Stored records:
:::
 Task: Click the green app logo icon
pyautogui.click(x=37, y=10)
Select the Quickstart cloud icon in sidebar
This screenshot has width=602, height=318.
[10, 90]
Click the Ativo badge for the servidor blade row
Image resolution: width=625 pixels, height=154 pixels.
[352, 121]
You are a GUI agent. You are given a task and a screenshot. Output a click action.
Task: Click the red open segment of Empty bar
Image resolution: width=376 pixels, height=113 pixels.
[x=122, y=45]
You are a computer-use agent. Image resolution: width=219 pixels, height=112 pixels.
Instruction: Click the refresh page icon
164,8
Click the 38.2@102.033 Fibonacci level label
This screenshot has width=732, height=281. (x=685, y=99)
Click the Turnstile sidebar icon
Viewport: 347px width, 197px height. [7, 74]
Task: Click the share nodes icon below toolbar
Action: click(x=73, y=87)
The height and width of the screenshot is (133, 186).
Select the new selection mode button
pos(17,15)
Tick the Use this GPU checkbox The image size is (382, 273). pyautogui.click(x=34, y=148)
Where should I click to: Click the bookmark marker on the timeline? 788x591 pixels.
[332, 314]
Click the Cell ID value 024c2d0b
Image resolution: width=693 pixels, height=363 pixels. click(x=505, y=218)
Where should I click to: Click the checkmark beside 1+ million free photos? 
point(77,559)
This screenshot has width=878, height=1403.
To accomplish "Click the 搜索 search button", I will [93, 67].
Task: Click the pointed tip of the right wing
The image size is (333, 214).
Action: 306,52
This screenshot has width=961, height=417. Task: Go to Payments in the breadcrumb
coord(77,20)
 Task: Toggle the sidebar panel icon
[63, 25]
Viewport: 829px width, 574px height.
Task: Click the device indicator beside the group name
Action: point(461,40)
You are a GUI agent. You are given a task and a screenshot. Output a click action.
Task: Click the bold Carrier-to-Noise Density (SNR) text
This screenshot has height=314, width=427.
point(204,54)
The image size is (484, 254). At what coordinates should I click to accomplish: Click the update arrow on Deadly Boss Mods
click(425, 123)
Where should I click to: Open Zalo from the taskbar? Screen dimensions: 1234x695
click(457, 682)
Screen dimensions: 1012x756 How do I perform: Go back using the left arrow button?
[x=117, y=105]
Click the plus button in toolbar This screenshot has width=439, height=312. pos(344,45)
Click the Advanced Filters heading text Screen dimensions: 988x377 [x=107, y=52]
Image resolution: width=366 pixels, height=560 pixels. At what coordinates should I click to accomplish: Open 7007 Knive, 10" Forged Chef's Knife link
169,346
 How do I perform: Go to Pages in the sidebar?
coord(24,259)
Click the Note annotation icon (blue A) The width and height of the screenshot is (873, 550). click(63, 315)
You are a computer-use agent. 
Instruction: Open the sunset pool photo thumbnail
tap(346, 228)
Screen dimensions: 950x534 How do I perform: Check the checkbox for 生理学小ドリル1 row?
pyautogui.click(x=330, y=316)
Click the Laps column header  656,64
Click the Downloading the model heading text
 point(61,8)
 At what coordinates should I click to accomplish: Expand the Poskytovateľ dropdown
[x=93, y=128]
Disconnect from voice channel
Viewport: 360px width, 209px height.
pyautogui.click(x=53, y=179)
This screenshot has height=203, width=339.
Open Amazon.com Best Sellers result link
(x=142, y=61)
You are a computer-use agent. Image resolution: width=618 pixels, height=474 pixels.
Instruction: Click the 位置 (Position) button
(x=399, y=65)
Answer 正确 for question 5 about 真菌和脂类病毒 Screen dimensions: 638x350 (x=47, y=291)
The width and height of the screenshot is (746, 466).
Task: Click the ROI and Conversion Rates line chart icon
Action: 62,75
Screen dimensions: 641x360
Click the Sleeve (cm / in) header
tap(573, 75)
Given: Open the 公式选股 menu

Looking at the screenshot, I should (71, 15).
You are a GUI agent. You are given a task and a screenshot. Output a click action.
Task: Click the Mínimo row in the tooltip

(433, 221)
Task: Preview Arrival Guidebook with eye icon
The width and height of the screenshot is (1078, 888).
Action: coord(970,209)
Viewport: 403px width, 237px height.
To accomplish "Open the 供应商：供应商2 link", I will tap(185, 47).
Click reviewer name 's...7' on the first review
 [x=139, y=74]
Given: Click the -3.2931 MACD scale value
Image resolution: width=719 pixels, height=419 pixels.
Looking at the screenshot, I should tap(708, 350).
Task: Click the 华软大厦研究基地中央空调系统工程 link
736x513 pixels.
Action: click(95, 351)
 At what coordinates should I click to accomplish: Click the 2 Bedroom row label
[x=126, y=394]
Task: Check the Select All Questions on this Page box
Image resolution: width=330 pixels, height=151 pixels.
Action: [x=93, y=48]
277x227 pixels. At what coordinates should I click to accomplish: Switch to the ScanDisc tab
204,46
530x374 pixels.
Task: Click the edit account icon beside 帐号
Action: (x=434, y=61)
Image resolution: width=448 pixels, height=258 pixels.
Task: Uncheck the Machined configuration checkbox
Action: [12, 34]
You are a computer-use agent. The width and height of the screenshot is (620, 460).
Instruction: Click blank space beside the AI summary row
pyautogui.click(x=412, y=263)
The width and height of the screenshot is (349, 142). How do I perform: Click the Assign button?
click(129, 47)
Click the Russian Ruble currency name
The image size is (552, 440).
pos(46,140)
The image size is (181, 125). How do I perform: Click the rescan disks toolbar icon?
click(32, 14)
:::
All lines from the one with "Task: Click the 华软大厦研究基地中央空调系统工程 link" to the end of the entries above are to be written out exactly, the first and last included.

> Output for this task:
Task: Click the 华软大厦研究基地中央空调系统工程 link
736x513 pixels.
Action: click(95, 351)
 At what coordinates should I click to accomplish: Click the 2 Bedroom row label
[x=126, y=394]
Task: Check the Select All Questions on this Page box
Image resolution: width=330 pixels, height=151 pixels.
Action: [x=93, y=48]
277x227 pixels. At what coordinates should I click to accomplish: Switch to the ScanDisc tab
204,46
530x374 pixels.
Task: Click the edit account icon beside 帐号
Action: (x=434, y=61)
Image resolution: width=448 pixels, height=258 pixels.
Task: Uncheck the Machined configuration checkbox
Action: [12, 34]
You are a computer-use agent. The width and height of the screenshot is (620, 460).
Instruction: Click blank space beside the AI summary row
pyautogui.click(x=412, y=263)
The width and height of the screenshot is (349, 142). How do I perform: Click the Assign button?
click(129, 47)
Click the Russian Ruble currency name
The image size is (552, 440).
pos(46,140)
The image size is (181, 125). How do I perform: Click the rescan disks toolbar icon?
click(32, 14)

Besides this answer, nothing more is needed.